Another flaw is when poets are occasionally unmindful of syntax, using technical words without any pressing need. One instance is Bashabi Fraser’s poem, “Freedom’s Call,” where she uses the word “static” to mean “stuck” — “Today I sit in your gilded cage / My wings are static by my side.” Although this is a prose poem, the ultimate dejection brought about by the trochaic pattern in the first line is not complemented by the second, which falls flat on its phonetic assertion.

This is the danger that this collection has mostly avoided, and the academician’s zeal to pack in maximum content can be seen as an exception. Fraser however redeems this flaw with the incantatory narrative of her poem that seems to be ritualistically true.

Sanjukta Dasgupta, another noted professor and a veteran poet, is careful about the form she employs in her verse. Her poem, ‘Farmers’, works with a rhythm that rises either every second or third line. Academicians cannot help referring to other academic works, and Dasgupta refers to Gayatri Chakravorty Spivak’s “Can the Subaltern Speak?” In doing so, she does not make the usage feel extraneous. Her rhetoric rings in the right place for maximum effect. This regard for the craft is something which is often lost in complacency when academics use intertextuality as an adornment.

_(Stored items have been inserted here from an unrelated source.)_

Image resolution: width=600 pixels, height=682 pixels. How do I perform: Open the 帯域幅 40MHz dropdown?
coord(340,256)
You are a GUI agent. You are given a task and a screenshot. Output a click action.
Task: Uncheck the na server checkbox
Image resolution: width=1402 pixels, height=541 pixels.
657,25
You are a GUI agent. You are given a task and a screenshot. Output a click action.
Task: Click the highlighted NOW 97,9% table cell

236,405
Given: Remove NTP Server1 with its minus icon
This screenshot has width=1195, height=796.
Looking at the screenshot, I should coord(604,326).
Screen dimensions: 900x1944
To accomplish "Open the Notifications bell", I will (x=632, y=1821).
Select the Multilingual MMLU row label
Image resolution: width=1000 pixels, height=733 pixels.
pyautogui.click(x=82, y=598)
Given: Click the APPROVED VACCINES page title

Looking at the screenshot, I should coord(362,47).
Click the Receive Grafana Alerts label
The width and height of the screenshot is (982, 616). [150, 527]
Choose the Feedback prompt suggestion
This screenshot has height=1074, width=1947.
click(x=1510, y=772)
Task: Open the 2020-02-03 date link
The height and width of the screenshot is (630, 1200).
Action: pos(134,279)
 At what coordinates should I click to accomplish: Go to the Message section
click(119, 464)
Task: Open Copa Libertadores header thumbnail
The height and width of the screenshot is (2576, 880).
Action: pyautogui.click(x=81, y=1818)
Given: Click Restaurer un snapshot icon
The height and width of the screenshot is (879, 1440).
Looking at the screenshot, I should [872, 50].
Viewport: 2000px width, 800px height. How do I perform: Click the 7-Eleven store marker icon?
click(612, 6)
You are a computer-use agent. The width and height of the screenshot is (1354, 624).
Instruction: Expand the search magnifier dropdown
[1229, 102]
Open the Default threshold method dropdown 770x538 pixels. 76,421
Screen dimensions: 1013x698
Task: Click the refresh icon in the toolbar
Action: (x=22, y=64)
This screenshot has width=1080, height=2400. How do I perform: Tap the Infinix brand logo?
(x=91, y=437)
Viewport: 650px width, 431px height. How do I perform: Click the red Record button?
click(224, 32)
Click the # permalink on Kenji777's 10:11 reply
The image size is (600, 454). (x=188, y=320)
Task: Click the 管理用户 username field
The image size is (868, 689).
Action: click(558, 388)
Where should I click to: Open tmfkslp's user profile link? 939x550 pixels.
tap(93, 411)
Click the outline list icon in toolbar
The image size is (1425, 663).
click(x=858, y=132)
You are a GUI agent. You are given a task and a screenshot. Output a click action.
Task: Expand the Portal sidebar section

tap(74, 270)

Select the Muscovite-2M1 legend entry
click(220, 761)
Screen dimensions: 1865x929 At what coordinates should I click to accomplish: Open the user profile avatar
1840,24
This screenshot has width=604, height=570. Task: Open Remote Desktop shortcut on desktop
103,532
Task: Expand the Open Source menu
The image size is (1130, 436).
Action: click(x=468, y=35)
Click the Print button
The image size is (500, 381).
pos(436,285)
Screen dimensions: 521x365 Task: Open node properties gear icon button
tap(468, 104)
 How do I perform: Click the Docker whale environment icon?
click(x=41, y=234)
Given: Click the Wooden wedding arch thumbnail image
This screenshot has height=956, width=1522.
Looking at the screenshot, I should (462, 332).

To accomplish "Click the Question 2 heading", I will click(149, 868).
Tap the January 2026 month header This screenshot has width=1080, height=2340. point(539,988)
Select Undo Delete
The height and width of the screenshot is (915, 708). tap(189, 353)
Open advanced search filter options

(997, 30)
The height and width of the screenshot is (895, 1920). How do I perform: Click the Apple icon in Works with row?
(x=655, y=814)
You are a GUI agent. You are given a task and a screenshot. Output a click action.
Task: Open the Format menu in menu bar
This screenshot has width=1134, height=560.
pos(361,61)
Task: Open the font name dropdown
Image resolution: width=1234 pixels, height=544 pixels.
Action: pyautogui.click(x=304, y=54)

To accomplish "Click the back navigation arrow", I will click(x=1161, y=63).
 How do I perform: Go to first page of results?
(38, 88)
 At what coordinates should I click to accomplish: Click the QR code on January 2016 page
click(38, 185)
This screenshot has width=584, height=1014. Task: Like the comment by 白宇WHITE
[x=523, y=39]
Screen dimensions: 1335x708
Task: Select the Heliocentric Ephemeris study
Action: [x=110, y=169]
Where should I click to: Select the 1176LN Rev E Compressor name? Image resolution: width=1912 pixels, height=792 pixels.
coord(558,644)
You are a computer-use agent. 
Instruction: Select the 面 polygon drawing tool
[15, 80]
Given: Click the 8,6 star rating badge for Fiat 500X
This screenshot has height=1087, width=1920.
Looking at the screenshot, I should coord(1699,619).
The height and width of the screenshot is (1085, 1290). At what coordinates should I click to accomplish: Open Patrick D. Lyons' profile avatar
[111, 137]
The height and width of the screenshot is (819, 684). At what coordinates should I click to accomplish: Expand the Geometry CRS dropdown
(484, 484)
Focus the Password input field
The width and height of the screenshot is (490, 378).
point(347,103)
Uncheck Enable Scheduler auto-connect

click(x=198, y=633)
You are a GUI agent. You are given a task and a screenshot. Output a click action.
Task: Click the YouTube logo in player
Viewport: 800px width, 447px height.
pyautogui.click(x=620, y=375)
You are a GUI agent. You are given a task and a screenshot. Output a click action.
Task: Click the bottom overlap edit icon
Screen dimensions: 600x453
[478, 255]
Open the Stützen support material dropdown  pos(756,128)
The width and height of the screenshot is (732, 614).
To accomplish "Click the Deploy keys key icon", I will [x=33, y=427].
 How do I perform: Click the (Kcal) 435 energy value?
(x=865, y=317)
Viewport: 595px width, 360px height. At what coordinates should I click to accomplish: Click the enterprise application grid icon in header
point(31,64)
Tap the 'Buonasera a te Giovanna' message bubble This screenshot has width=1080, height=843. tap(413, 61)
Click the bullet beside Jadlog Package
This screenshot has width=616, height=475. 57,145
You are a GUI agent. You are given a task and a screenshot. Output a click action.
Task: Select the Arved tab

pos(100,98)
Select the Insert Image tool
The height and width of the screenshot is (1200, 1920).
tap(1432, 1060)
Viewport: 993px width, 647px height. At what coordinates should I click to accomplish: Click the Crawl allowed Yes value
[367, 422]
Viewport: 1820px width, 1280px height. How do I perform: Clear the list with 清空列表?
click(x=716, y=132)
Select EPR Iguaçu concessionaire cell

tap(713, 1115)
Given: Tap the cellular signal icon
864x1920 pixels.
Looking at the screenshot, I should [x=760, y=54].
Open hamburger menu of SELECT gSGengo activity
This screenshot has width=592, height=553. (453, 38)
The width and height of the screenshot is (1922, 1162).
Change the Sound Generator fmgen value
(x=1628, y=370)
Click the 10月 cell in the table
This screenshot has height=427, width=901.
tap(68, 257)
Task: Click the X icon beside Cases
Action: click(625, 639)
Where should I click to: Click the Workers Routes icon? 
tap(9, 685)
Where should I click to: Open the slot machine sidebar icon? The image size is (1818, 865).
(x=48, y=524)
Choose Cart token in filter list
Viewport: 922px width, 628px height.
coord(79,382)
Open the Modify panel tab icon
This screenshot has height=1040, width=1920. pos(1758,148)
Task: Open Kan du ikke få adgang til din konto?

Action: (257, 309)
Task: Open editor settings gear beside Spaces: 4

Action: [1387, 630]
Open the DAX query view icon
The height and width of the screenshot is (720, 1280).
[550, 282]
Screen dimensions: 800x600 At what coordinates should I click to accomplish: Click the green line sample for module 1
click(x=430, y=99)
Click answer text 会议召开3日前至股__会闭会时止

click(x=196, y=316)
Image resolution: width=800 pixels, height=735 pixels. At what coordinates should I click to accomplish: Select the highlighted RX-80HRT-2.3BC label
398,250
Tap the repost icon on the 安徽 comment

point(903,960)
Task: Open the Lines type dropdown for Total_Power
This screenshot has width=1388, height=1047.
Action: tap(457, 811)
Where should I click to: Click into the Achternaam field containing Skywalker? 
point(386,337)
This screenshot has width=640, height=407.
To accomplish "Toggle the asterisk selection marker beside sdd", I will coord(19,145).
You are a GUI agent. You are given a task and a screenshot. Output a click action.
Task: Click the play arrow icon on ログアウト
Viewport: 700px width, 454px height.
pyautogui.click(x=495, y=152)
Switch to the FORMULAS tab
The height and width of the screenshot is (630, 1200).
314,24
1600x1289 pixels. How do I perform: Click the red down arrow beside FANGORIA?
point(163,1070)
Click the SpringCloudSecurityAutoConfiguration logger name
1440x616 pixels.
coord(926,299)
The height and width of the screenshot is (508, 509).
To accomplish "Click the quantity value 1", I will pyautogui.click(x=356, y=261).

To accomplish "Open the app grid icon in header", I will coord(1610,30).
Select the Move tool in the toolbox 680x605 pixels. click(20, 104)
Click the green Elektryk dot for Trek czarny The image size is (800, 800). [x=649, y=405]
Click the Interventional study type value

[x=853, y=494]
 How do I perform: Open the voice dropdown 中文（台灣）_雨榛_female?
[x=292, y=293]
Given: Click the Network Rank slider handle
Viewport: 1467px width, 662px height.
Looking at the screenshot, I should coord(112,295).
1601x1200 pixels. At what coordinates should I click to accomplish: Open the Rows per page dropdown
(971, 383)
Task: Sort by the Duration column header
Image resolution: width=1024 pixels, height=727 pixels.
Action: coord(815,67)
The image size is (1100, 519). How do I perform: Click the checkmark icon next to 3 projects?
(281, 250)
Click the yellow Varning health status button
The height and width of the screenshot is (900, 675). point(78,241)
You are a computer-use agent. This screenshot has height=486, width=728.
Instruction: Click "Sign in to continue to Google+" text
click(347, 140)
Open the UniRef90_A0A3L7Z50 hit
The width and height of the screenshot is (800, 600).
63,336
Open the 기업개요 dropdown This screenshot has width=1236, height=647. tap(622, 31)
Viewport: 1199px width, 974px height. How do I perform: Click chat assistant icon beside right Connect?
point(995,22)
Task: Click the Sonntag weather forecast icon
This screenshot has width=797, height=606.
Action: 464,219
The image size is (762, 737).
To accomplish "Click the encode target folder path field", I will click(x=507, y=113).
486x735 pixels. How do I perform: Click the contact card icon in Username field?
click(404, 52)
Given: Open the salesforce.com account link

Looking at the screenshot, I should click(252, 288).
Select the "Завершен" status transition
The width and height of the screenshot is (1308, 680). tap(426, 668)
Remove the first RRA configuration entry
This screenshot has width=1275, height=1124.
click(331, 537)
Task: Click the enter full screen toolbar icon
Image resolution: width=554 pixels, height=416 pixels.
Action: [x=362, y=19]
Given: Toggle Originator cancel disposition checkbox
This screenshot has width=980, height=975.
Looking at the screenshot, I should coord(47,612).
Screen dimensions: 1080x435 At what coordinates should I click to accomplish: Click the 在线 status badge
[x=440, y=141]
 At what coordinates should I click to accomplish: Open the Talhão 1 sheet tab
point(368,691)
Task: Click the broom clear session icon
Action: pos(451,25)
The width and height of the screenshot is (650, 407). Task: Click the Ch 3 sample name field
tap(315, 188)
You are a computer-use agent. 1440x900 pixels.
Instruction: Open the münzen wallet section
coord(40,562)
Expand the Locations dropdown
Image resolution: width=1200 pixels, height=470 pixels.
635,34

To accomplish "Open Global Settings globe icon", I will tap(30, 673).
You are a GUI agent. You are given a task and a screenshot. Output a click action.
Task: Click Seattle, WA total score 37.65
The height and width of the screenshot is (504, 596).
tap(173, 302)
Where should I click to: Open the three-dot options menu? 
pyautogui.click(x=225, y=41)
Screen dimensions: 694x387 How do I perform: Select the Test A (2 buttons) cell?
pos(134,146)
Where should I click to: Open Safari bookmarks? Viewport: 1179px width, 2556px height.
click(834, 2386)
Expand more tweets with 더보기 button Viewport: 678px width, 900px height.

Perhaps, the most endearing poem of the lot (it isn’t easy to pick just one, of course) is Basudhara Roy’s ‘Plotting a Dream’. By equating freedom to a dream cooked up in the mind, she invokes Salman Rushdie’s chaotic genius in Midnight’s Children. When she writes — “Ageless, it grows, / a fire at which history warms, a flag that / nations spin as on legacy’s loom it changes hands, / a myth cradling every bank in its watery limbs,” Roy combines both—the pledge to continue a struggle that can render an anti-colonial movement meaningful in the long run, and the realisation that meaning only rests in the mind, a place where the straight lines of bliss and reality concur.

To draw the final line, the collection is a kaleidoscope of intellectual exercise that is delightful, to say the least. The Well-Earned is collector’s edition with its distillation of pure talent which is sure to leave the reader wanting for more. To the reader’s delight, most of the poets featured in the collection have a few poetry titles to their credit, so there’s no dearth of material if someone likes to dig in. The trouble will be worth it; this choicest selection is a huge bibliography of contemporary poets who have accomplished what they meant to achieve, without much pomp and clamour, but not without evocative, magical, incisive poetry.

Koushik Sen is Assistant Professor (English) at LJD Law College, West Bengal. His works have been published in Harbinger Asylum, NY Literary Magazine, The Statesman, Lost Coast Review, among other places. Recently, he has been longlisted in The Bombay Review‘s “20 Under 30,” a hunt for the best short fiction writers from South Asia. Sen is an avid book reader and loves to write a review only when he feels like writing for a book.